[erlang-questions] Proposal: add lists:intersperse/2 and lists:intercalate/2

[Siraaj Khandkar]

On 3/6/16 10:18 PM, Richard A. O'Keefe wrote:
>
>
> On 5/03/16 4:33 am, Siraaj Khandkar wrote:
>>
>> The notion of sameness here is problematic, since you're now requiring
>> that the above-quoted "sequences of information" are sets, which is
>> unlikely the intended meaning.
>
> You just lost me.  I was requiring that the sequences be SEQUENCES.
> How does anything I wrote require them to be sets?
>
> Here's what I was saying:
>    going from [a,b,c] and [1,2,3] to [a,1,b,2,c,3] *IS* interleaving
>    going from [a,b,c] and 0 to [a,0,b,0,c,0] is *NOT* interleaving.

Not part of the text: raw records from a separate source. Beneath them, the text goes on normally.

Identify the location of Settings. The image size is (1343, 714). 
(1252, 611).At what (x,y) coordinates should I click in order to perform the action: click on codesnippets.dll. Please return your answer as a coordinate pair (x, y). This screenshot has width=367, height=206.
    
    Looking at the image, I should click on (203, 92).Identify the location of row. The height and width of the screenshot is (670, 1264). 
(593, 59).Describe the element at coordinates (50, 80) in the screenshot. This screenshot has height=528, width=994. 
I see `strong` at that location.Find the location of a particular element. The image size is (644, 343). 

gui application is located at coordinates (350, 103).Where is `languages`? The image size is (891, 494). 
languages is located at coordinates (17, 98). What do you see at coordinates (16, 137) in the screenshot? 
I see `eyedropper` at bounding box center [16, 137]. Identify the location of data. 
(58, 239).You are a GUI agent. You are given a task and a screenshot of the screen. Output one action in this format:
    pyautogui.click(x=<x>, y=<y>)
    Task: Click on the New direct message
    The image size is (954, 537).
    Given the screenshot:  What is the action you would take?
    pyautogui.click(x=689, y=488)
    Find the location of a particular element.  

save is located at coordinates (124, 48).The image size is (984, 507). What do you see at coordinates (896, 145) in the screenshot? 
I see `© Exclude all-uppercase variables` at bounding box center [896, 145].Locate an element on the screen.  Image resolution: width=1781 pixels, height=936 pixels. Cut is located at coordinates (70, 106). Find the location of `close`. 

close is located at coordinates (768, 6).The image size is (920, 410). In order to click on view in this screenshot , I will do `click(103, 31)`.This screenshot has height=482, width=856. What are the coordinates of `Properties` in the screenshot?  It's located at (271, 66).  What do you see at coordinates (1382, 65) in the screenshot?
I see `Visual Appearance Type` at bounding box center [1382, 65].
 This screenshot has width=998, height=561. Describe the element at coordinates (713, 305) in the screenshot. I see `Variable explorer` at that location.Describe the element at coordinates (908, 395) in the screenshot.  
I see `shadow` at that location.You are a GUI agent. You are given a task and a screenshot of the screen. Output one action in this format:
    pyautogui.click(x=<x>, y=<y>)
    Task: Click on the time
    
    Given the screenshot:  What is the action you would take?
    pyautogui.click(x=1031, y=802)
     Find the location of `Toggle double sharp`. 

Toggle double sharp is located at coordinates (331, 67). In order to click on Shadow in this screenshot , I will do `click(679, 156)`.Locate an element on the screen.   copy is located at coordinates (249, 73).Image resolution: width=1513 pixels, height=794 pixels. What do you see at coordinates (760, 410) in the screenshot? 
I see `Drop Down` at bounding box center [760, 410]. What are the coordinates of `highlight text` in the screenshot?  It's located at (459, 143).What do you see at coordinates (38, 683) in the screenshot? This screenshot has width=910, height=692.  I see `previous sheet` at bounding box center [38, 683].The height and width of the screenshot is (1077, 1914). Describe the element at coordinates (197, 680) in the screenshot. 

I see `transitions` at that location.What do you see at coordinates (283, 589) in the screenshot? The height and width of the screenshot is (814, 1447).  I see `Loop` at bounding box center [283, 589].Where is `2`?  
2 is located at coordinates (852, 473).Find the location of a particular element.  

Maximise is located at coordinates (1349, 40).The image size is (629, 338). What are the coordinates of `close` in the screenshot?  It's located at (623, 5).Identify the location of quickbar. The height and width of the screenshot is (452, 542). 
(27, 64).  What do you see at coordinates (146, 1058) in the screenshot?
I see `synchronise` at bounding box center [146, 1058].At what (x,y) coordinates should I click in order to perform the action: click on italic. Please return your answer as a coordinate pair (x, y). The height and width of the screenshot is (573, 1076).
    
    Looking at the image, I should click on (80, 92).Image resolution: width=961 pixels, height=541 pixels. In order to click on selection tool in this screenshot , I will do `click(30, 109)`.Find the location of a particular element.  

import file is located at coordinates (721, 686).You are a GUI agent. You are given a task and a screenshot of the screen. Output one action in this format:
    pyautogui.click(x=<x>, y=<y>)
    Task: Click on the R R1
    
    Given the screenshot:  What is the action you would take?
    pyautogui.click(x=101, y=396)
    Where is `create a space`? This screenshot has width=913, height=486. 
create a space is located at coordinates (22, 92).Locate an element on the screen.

Both of the above results are functions of 2 sequences, the difference 
is that 1st works with a pre-computed list, while the 2nd works with a 
an infinite stream of 0s.

So the difference is in the sources of the sequences, not in how they're 
combined.

This clearly calls for some distinction in API (i.e. how those sequences 
are passed), but not a different description of the meaning of the 
outcome (i.e. name).

One (quick and rough) example of an API distinction could be:

-spec interleave([A], {exactly, [A]} | {repeat, A}) -> [A].

Which can actually be made even more general, since repeating the same 
element is just a special case of cycling a single element list:

-spec interleave([A], {exactly, [A]} | {cycle, [A]}) -> [A].

... but I digress ...

>
> The question is not whether a sequence contains repeated elements
> but a question as to whether it *IS* a sequence in the first place,
> I am happy to call [a,b,c] [0,0,0] -> [a,0,b,0,c,0] interleaving.
>

Right, the main difference in our points of view is that I see this 0 as 
just an argument for a process which makes an infinite stream of 0s 
(i.e. another sequence), while the rule for combining the sequences 
remains exactly the same.

Since, if you truly only have one 0, then the best you can do is :

   [1, 0, 2]

or maybe

   [1, 0, 2, 3, 4, 5]

to insert more 0s - you need more 0s, hence you need a sufficiently-long 
sequence of them; how that sufficiently-long sequence is computed is 
unrelated to how it is combined with the 1st sequence.

What I'm naming is the rule for the combination.